§ Required work
Your task is to output every record exactly as it is given.

Dataset entries:

● ● ● ● ●

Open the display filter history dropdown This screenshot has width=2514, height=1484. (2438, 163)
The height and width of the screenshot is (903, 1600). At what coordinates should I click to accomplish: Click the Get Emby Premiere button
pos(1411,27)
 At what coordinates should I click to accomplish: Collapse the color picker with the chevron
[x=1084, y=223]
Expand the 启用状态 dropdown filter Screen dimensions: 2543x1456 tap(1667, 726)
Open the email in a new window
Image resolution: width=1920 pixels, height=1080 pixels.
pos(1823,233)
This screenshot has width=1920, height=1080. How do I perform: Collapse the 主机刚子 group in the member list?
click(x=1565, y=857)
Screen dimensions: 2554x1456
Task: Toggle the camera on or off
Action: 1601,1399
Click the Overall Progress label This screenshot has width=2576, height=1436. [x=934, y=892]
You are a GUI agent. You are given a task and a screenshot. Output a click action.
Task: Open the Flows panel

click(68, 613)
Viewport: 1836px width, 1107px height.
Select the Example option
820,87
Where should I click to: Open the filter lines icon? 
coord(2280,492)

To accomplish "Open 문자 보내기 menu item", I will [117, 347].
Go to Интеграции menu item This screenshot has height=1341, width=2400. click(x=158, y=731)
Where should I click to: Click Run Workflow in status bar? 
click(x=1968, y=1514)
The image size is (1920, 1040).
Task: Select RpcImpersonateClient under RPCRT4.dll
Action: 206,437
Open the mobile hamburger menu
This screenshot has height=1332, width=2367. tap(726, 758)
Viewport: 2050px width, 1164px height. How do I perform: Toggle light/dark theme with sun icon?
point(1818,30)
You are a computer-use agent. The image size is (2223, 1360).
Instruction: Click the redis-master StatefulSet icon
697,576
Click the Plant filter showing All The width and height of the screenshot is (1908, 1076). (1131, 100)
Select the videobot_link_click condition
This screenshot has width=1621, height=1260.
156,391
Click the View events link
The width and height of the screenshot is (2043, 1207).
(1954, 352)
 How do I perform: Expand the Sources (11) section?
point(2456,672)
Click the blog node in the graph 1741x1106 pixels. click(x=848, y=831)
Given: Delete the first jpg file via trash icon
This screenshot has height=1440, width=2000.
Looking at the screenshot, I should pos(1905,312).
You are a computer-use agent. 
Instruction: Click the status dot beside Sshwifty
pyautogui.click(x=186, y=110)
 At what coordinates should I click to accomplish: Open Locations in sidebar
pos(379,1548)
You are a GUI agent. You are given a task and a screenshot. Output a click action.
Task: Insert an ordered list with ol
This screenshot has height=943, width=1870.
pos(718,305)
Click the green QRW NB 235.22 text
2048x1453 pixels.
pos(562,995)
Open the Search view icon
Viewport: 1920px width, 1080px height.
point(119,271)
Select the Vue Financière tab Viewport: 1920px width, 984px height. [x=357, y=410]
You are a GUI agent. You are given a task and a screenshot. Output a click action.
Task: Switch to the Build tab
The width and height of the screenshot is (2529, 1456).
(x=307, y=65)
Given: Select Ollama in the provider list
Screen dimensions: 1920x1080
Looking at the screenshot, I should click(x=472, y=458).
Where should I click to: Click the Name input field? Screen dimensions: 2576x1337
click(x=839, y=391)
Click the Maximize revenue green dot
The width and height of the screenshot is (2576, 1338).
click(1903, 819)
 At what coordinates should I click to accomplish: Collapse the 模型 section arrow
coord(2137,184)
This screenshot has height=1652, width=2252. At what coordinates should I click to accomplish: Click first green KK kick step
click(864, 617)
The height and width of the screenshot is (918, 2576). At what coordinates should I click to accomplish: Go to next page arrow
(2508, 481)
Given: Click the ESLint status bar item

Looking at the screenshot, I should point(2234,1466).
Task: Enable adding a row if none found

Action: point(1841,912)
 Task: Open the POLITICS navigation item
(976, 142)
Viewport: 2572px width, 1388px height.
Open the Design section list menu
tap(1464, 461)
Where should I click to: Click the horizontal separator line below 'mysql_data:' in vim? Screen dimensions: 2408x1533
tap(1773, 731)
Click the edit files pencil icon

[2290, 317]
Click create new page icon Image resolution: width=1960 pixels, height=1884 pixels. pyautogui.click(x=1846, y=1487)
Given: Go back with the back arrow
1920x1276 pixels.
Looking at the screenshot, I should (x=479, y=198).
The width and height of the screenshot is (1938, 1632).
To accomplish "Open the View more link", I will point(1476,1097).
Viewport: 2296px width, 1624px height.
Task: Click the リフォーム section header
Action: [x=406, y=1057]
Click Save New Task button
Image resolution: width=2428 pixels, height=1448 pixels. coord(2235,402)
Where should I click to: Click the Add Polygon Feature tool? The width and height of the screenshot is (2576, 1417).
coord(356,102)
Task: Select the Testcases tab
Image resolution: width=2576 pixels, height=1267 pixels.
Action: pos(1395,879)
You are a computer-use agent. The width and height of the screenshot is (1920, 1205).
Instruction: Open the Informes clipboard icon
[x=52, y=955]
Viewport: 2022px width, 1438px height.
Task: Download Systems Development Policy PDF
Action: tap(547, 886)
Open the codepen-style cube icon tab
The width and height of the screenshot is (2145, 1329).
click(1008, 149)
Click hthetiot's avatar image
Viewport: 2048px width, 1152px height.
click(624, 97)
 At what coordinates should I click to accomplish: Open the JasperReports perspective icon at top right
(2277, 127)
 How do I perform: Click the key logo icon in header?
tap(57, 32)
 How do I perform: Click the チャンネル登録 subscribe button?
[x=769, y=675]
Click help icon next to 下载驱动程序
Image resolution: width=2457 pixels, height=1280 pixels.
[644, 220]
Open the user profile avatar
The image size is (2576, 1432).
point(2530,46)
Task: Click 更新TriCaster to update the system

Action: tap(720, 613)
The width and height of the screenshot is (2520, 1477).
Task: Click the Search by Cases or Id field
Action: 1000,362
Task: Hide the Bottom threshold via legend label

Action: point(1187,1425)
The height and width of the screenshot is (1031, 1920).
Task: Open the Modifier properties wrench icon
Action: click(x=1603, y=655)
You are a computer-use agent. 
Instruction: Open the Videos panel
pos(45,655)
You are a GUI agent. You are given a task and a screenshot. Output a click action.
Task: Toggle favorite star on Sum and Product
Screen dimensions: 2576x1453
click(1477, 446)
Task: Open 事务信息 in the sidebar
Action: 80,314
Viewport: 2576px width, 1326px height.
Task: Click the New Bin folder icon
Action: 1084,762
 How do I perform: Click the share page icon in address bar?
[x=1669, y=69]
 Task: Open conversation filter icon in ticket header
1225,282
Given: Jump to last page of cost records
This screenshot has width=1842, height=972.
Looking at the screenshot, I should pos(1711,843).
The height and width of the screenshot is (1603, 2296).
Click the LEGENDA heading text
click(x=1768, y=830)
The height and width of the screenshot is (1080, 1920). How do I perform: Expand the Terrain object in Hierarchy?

● ● ● ● ●

§ Exercise answer
Open the display filter history dropdown This screenshot has width=2514, height=1484. (2438, 163)
The height and width of the screenshot is (903, 1600). At what coordinates should I click to accomplish: Click the Get Emby Premiere button
pos(1411,27)
 At what coordinates should I click to accomplish: Collapse the color picker with the chevron
[x=1084, y=223]
Expand the 启用状态 dropdown filter Screen dimensions: 2543x1456 tap(1667, 726)
Open the email in a new window
Image resolution: width=1920 pixels, height=1080 pixels.
pos(1823,233)
This screenshot has width=1920, height=1080. How do I perform: Collapse the 主机刚子 group in the member list?
click(x=1565, y=857)
Screen dimensions: 2554x1456
Task: Toggle the camera on or off
Action: 1601,1399
Click the Overall Progress label This screenshot has width=2576, height=1436. [x=934, y=892]
You are a GUI agent. You are given a task and a screenshot. Output a click action.
Task: Open the Flows panel

click(68, 613)
Viewport: 1836px width, 1107px height.
Select the Example option
820,87
Where should I click to: Open the filter lines icon? 
coord(2280,492)

To accomplish "Open 문자 보내기 menu item", I will [117, 347].
Go to Интеграции menu item This screenshot has height=1341, width=2400. click(x=158, y=731)
Where should I click to: Click Run Workflow in status bar? 
click(x=1968, y=1514)
The image size is (1920, 1040).
Task: Select RpcImpersonateClient under RPCRT4.dll
Action: 206,437
Open the mobile hamburger menu
This screenshot has height=1332, width=2367. tap(726, 758)
Viewport: 2050px width, 1164px height. How do I perform: Toggle light/dark theme with sun icon?
point(1818,30)
You are a computer-use agent. The image size is (2223, 1360).
Instruction: Click the redis-master StatefulSet icon
697,576
Click the Plant filter showing All The width and height of the screenshot is (1908, 1076). (1131, 100)
Select the videobot_link_click condition
This screenshot has width=1621, height=1260.
156,391
Click the View events link
The width and height of the screenshot is (2043, 1207).
(1954, 352)
 How do I perform: Expand the Sources (11) section?
point(2456,672)
Click the blog node in the graph 1741x1106 pixels. click(x=848, y=831)
Given: Delete the first jpg file via trash icon
This screenshot has height=1440, width=2000.
Looking at the screenshot, I should pos(1905,312).
You are a computer-use agent. 
Instruction: Click the status dot beside Sshwifty
pyautogui.click(x=186, y=110)
 At what coordinates should I click to accomplish: Open Locations in sidebar
pos(379,1548)
You are a GUI agent. You are given a task and a screenshot. Output a click action.
Task: Insert an ordered list with ol
This screenshot has height=943, width=1870.
pos(718,305)
Click the green QRW NB 235.22 text
2048x1453 pixels.
pos(562,995)
Open the Search view icon
Viewport: 1920px width, 1080px height.
point(119,271)
Select the Vue Financière tab Viewport: 1920px width, 984px height. [x=357, y=410]
You are a GUI agent. You are given a task and a screenshot. Output a click action.
Task: Switch to the Build tab
The width and height of the screenshot is (2529, 1456).
(x=307, y=65)
Given: Select Ollama in the provider list
Screen dimensions: 1920x1080
Looking at the screenshot, I should click(x=472, y=458).
Where should I click to: Click the Name input field? Screen dimensions: 2576x1337
click(x=839, y=391)
Click the Maximize revenue green dot
The width and height of the screenshot is (2576, 1338).
click(1903, 819)
 At what coordinates should I click to accomplish: Collapse the 模型 section arrow
coord(2137,184)
This screenshot has height=1652, width=2252. At what coordinates should I click to accomplish: Click first green KK kick step
click(864, 617)
The height and width of the screenshot is (918, 2576). At what coordinates should I click to accomplish: Go to next page arrow
(2508, 481)
Given: Click the ESLint status bar item

Looking at the screenshot, I should point(2234,1466).
Task: Enable adding a row if none found

Action: point(1841,912)
 Task: Open the POLITICS navigation item
(976, 142)
Viewport: 2572px width, 1388px height.
Open the Design section list menu
tap(1464, 461)
Where should I click to: Click the horizontal separator line below 'mysql_data:' in vim? Screen dimensions: 2408x1533
tap(1773, 731)
Click the edit files pencil icon

[2290, 317]
Click create new page icon Image resolution: width=1960 pixels, height=1884 pixels. pyautogui.click(x=1846, y=1487)
Given: Go back with the back arrow
1920x1276 pixels.
Looking at the screenshot, I should (x=479, y=198).
The width and height of the screenshot is (1938, 1632).
To accomplish "Open the View more link", I will point(1476,1097).
Viewport: 2296px width, 1624px height.
Task: Click the リフォーム section header
Action: [x=406, y=1057]
Click Save New Task button
Image resolution: width=2428 pixels, height=1448 pixels. coord(2235,402)
Where should I click to: Click the Add Polygon Feature tool? The width and height of the screenshot is (2576, 1417).
coord(356,102)
Task: Select the Testcases tab
Image resolution: width=2576 pixels, height=1267 pixels.
Action: pos(1395,879)
You are a computer-use agent. The width and height of the screenshot is (1920, 1205).
Instruction: Open the Informes clipboard icon
[x=52, y=955]
Viewport: 2022px width, 1438px height.
Task: Download Systems Development Policy PDF
Action: tap(547, 886)
Open the codepen-style cube icon tab
The width and height of the screenshot is (2145, 1329).
click(1008, 149)
Click hthetiot's avatar image
Viewport: 2048px width, 1152px height.
click(624, 97)
 At what coordinates should I click to accomplish: Open the JasperReports perspective icon at top right
(2277, 127)
 How do I perform: Click the key logo icon in header?
tap(57, 32)
 How do I perform: Click the チャンネル登録 subscribe button?
[x=769, y=675]
Click help icon next to 下载驱动程序
Image resolution: width=2457 pixels, height=1280 pixels.
[644, 220]
Open the user profile avatar
The image size is (2576, 1432).
point(2530,46)
Task: Click 更新TriCaster to update the system

Action: tap(720, 613)
The width and height of the screenshot is (2520, 1477).
Task: Click the Search by Cases or Id field
Action: 1000,362
Task: Hide the Bottom threshold via legend label

Action: point(1187,1425)
The height and width of the screenshot is (1031, 1920).
Task: Open the Modifier properties wrench icon
Action: click(x=1603, y=655)
You are a computer-use agent. 
Instruction: Open the Videos panel
pos(45,655)
You are a GUI agent. You are given a task and a screenshot. Output a click action.
Task: Toggle favorite star on Sum and Product
Screen dimensions: 2576x1453
click(1477, 446)
Task: Open 事务信息 in the sidebar
Action: 80,314
Viewport: 2576px width, 1326px height.
Task: Click the New Bin folder icon
Action: 1084,762
 How do I perform: Click the share page icon in address bar?
[x=1669, y=69]
 Task: Open conversation filter icon in ticket header
1225,282
Given: Jump to last page of cost records
This screenshot has width=1842, height=972.
Looking at the screenshot, I should pos(1711,843).
The height and width of the screenshot is (1603, 2296).
Click the LEGENDA heading text
click(x=1768, y=830)
The height and width of the screenshot is (1080, 1920). How do I perform: Expand the Terrain object in Hierarchy?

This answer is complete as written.